网站作为互联网核心,通过数据驱动(用户产生业务,业务产生数据),我们想要提高网站安全性,先要明白有那些因素会影响到网站的安全问题。清楚网站的安全性三要素变得非常重要:1. 机密性、2. 完整性、3. 可用性如:Dos攻击会降低可用性。网站管理除了服务器防火墙,在做好网站防护的时候,要对数据重要性做安全等级划分。
网站数据安全评估过程:
1.资产等级划分、确定所需保护的目标、最重要的资产、最重要的数据、客户数据;员工资料;...信任域/信任边界:DB--WebServer--Internet
2.威胁分析
威胁(Threat):可能造成危害的来源、伪装(Spoofing):冒充他人身份---认证、篡改(Tampering):修改数据or代码---完整性、抵赖(Repudiation):否认做过的事情---不可抵赖性、信息泄露(InformationDisclosure):机密信息泄露---机密性、拒绝服务(Denial of Service):拒绝服务---可用性、提升权限(Privilege Escalation):未经授权获得许可---授权。
一、网站模板程序不够安全
大多数网站喜欢下载模板后直接使用,这样的网站程序存在漏洞是不可避免的,所以想要提高网站安全性,想要确保网站后台cms系统安全性,网站后台开发外包给专业团队还是很有必要的。就算是前期使用公共平台模板,也要注意以下两点:
①不要选择知名度不高的网站程序源码,这类源码一般无人去进行程序的开发和维护,网站极易出现漏洞,被入侵的可能性大大增加。所以在选择的时候,尽量选择知名度较高的开源程序。
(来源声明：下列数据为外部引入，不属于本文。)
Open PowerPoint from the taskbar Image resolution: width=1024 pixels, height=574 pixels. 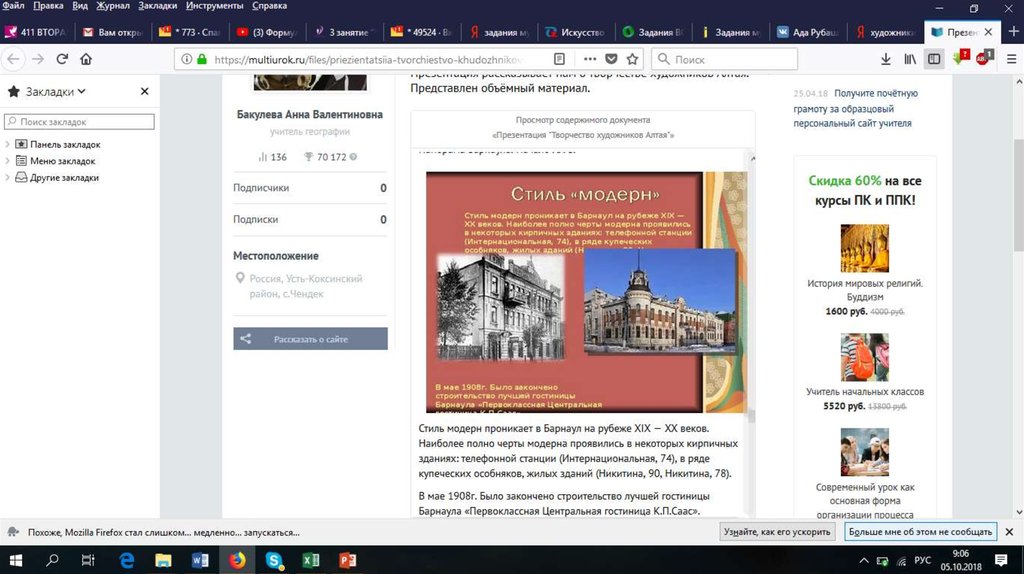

②选择知名的建站CMS系统,如:DEDECMS、动易CMS 、ECSHOP 等免费开源程序,由于此类开源程序使用者较多,网站很容易出现新的漏洞,我们要根据后台提示,及时的进行更新,避免黑客对网站进行攻击。
二 、网站的空间/服务器
上面说完网站程序会影响到网站的安全性,其实网站在选择空间时,也需要注意,网上有很多不知名的空间商给出的网站空间价格很低,部分用户觉着便宜使用了,但往往这种便宜的空间,安全性极差。因为空间/服务器需要专门的人员去进行维护的,需要对服务器进行配置,设置服务器文件的权限等等。
三、网站后台路径以及账号密码设置
借助小编的亲身经历,以前帮一个客户维护他的网站,发现他网站后台路径是/admin 账号是admin 密码是admin,这种网站即使后台程序和空间再好,被入侵也是迟早的事,网站后台的路径不能直接大众式的后台路径,账号和密码也尽量要用字母+数字+符号,所以提醒大家以后要在这方面多加注意。
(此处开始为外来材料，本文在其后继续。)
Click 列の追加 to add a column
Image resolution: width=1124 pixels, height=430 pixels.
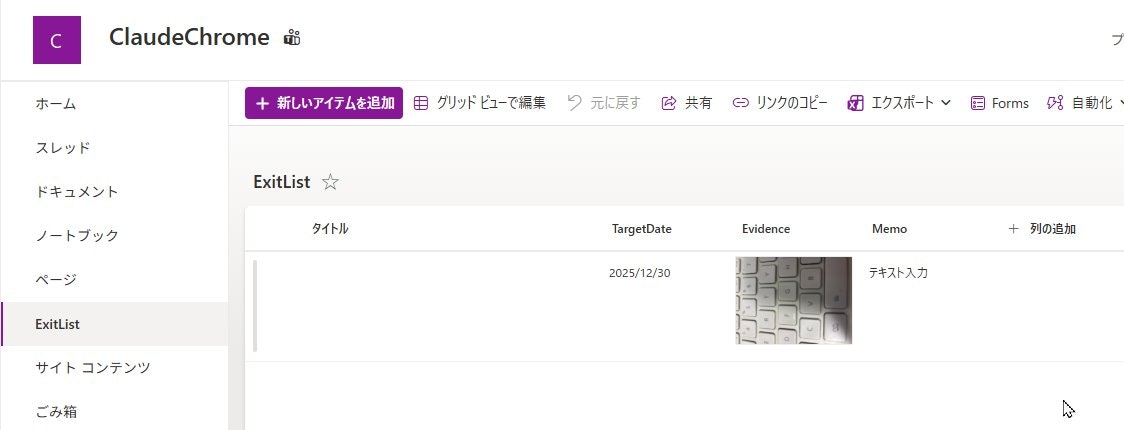tap(1042, 229)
做这么多网站的安全防护措施都是为了防止黑客借助网站程序漏洞和服务器防御不足,让他获取用户数据泄露用户的登录信息和密码。那如果黑客都得到了用户数据表了,那么是不是也能得到其他信息呢?黑客想登陆到你的帐户获取你的数据或者更改数据,那么数据库本身的安全是不是比用户密码存储方式的设计更重要呢。通过以上几点可以看出,做好网站的安全防护并不是做好两三点就足够的,还有很多细节需要更深入地探讨。